### Task item
Find the string "computer" in the entries and copy each line that has it.

*** Opening Data under study ***

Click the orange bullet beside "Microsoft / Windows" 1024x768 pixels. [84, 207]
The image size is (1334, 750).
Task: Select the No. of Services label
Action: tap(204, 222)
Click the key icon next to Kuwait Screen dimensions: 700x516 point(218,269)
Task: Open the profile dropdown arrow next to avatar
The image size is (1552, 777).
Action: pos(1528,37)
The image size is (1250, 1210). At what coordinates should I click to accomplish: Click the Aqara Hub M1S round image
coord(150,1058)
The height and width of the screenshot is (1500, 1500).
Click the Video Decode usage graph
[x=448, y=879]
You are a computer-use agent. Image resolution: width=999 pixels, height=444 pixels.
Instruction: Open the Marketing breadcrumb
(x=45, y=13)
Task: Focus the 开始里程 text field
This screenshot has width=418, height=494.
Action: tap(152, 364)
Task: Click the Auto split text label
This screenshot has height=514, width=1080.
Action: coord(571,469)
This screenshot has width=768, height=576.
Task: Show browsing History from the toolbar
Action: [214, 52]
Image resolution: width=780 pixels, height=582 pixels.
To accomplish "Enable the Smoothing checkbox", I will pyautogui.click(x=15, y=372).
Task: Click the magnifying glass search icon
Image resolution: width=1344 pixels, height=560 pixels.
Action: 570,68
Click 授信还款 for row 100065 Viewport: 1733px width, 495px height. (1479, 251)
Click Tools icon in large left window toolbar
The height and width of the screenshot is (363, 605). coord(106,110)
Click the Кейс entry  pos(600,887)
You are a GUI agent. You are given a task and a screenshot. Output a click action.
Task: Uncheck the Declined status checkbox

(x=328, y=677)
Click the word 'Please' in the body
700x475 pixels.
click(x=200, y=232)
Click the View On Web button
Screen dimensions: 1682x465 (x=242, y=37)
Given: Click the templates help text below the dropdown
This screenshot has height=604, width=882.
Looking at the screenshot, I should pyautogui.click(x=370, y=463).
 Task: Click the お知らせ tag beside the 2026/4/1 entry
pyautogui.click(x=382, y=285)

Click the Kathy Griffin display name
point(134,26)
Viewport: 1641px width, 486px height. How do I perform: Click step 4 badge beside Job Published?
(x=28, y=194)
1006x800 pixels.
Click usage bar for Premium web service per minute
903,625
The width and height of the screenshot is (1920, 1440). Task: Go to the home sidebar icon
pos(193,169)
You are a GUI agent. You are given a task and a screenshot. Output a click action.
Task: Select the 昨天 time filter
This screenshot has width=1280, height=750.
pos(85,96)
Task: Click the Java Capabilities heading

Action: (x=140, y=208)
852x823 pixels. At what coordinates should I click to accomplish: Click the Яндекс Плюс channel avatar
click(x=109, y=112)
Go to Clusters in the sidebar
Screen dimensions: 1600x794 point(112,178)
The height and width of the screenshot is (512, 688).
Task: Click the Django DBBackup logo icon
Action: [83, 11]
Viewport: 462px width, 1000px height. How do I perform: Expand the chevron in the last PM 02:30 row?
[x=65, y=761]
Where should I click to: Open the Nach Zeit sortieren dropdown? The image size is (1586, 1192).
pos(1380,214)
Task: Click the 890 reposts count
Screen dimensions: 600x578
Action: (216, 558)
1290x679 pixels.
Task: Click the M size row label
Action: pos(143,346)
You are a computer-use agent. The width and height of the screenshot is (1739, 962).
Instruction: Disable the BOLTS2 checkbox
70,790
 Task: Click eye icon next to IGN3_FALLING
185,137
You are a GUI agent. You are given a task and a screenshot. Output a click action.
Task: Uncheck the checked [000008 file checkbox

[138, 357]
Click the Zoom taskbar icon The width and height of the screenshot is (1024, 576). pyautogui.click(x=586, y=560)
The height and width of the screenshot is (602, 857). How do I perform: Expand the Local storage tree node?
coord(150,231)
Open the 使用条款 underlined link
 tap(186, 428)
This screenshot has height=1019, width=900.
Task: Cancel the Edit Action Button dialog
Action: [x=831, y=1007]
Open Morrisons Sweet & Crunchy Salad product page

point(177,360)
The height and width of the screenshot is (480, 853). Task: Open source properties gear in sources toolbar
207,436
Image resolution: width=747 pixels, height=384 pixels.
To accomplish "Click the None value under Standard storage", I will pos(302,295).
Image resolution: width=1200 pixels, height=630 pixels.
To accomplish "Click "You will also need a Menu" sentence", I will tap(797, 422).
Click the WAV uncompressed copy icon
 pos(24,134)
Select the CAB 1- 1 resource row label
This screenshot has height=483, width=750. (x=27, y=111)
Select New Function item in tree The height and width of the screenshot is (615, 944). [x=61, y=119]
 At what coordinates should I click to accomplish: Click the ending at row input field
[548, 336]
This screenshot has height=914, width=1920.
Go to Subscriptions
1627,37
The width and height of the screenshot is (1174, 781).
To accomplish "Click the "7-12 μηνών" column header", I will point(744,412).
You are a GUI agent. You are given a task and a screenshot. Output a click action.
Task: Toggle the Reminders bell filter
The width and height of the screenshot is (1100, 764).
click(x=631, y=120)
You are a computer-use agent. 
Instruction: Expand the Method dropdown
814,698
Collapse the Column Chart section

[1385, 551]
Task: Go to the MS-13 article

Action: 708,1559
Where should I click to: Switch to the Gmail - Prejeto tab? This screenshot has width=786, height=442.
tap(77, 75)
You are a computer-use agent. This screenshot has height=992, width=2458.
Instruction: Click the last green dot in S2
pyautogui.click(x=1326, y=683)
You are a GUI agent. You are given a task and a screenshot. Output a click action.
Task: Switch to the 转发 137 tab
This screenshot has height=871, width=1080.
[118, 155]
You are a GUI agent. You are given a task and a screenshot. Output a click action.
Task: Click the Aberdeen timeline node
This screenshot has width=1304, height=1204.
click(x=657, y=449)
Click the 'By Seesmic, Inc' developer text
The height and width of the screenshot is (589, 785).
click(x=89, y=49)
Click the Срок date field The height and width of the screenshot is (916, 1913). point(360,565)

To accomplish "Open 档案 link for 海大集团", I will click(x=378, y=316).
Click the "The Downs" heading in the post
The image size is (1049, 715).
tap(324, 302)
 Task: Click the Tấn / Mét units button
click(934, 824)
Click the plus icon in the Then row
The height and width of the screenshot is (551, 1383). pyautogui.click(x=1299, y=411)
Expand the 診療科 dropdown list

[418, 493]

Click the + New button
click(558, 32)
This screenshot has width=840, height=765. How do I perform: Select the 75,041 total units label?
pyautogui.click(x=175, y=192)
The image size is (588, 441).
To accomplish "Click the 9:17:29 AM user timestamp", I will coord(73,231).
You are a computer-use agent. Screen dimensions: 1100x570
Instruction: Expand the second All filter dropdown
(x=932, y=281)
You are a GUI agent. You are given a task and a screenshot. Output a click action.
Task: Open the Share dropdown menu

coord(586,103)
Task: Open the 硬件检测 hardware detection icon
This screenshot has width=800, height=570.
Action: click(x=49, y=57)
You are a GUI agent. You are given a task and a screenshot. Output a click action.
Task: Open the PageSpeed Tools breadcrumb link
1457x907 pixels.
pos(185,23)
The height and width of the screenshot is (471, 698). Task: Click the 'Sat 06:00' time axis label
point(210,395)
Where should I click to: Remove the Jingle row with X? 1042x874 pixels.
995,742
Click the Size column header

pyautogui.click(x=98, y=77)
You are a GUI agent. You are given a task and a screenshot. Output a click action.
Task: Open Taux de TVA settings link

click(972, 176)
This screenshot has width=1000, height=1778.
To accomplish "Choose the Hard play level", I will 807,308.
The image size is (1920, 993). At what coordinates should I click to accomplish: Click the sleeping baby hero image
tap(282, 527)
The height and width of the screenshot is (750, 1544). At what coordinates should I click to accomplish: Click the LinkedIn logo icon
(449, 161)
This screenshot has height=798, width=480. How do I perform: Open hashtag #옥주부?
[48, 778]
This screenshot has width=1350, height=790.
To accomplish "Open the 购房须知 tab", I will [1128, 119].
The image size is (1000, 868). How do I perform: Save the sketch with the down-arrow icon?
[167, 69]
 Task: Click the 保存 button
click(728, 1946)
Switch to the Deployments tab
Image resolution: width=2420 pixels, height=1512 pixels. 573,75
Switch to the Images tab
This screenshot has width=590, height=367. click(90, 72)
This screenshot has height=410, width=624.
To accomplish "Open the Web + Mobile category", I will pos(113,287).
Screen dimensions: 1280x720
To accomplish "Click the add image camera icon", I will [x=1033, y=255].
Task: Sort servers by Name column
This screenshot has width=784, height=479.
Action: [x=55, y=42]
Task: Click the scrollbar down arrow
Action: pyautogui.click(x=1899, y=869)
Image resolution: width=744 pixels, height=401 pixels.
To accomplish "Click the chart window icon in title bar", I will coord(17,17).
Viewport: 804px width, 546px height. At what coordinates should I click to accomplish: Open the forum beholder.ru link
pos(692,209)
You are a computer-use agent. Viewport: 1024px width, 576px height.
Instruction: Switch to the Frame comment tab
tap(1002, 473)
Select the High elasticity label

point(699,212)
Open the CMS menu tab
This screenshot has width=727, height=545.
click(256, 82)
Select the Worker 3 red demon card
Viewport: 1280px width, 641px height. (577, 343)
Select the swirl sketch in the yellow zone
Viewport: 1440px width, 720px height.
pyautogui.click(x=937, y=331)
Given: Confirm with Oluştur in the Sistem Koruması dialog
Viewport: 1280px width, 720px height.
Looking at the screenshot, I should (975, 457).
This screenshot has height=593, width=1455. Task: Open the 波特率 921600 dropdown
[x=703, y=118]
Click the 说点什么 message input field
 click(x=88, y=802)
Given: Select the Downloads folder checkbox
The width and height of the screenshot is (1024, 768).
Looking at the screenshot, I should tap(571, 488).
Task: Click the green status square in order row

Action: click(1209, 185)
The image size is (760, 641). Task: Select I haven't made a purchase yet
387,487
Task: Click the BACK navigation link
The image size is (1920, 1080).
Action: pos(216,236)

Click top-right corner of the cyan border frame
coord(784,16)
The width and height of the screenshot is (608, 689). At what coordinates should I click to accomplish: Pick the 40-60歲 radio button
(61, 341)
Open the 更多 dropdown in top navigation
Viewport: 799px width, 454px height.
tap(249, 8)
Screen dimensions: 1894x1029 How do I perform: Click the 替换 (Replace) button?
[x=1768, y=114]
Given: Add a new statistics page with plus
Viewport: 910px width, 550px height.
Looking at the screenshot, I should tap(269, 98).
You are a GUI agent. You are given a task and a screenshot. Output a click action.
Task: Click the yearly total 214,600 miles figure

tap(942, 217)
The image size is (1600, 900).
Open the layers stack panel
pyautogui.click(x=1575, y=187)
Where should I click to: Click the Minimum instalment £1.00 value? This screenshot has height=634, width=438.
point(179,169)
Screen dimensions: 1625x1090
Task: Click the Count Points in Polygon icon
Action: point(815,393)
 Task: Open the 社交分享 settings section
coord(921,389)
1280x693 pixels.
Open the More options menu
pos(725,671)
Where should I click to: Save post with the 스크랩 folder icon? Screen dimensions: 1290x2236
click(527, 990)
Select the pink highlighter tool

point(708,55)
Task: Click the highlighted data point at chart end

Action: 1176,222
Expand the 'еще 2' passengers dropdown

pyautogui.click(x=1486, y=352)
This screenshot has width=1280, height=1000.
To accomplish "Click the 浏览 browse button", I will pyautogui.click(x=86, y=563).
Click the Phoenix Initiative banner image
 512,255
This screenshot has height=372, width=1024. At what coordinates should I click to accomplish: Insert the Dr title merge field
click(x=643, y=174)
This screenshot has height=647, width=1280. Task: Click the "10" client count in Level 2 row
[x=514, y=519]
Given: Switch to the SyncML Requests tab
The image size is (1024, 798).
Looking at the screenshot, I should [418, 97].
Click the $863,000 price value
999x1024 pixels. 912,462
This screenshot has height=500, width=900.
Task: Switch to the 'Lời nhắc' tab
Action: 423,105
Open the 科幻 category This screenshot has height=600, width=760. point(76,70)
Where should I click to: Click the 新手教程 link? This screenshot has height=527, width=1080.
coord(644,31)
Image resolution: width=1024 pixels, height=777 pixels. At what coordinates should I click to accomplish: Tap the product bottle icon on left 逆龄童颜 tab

*** Closing Data under study ***

### Result of this exercise
You are a computer-use agent. Image resolution: width=999 pixels, height=444 pixels.
You are a computer-use agent. The width and height of the screenshot is (1739, 962).
You are a computer-use agent. 
You are a computer-use agent. This screenshot has height=992, width=2458.
You are a computer-use agent. Screen dimensions: 1100x570
You are a computer-use agent. Viewport: 1024px width, 576px height.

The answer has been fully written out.